**SELECTED EXTRACT**
##############################

This blog is my place to vent and share resources with other parents of children of trauma. I try to be open and honest about my feelings in order to help others know they are not alone. Therapeutic parenting of adopted teenagers with RAD and other severe mental illnesses and issues (plus "neurotypical" teens) , is not easy, and there are time when I say what I feel... at the moment. We're all human!

Friday, December 31, 2010

A Year in Review

As I look back over the year, I can't believe how much has changed. Some of it seems like it's been this way forever. I still can't believe that it was this year when Kitty showed her first major sign of healing from RAD. It seems longer.

A year in review:


  • It snowed! (This is a big deal because it only happens about every seven years around here).
  • Hubby left our company and started engineering contract work with a large company - which he hates.
  • We fired Bear's therapist.
  • My little sister got married.

##############################

**WORK REQUEST**
List every event given in the bulleted "A year in review" list of the blog post.

##############################

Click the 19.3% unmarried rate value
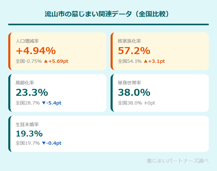Image resolution: width=217 pixels, height=171 pixels. (29, 134)
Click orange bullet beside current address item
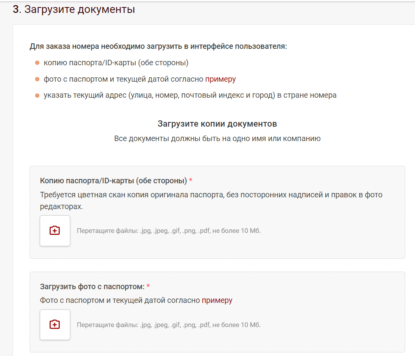 [x=37, y=95]
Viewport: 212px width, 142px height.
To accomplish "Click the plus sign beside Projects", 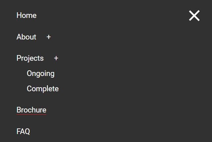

##############################

**RESULT OF THIS TASK**
- It snowed, which happens only about every seven years there.
- Hubby left their company and started engineering contract work with a large company, which he hates.
- They fired Bear's therapist.
- The writer's little sister got married.